■ TO DO: Each line of the data must reappear exactly in your answer, with no images included.

::::

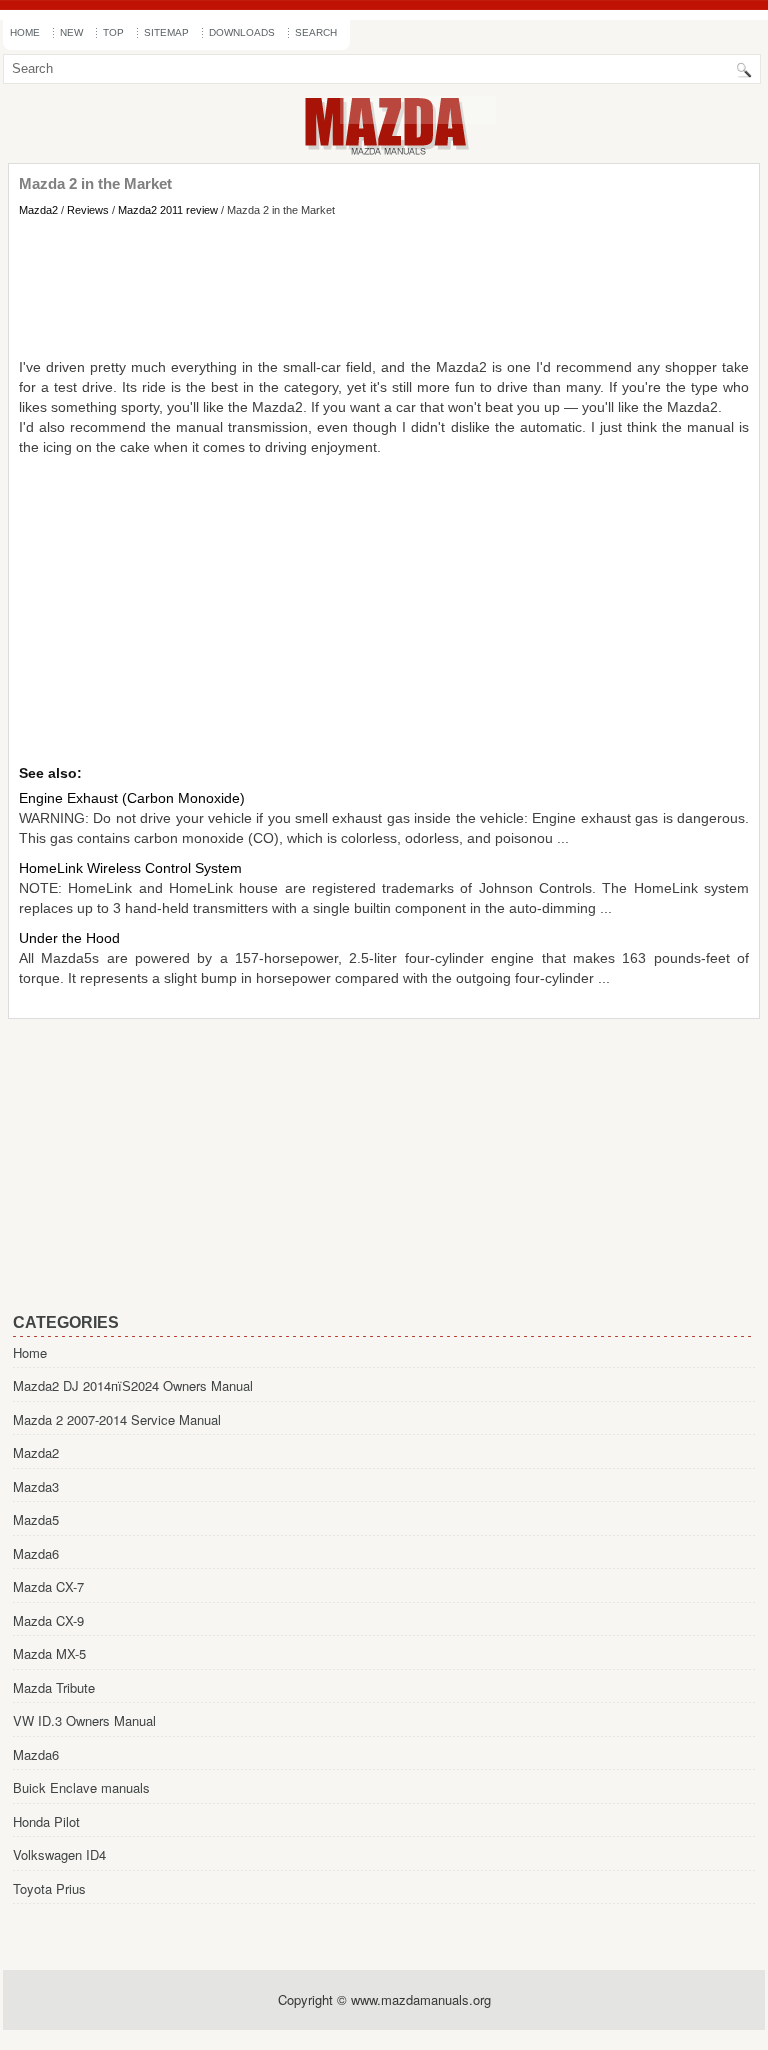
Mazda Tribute (54, 1687)
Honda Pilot (46, 1821)
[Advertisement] (384, 287)
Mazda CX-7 (48, 1586)
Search (316, 32)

::::

■ RESPONSE AREA:
Mazda Tribute (54, 1687)
Honda Pilot (46, 1821)
[Advertisement] (384, 287)
Mazda CX-7 (48, 1586)
Search (316, 32)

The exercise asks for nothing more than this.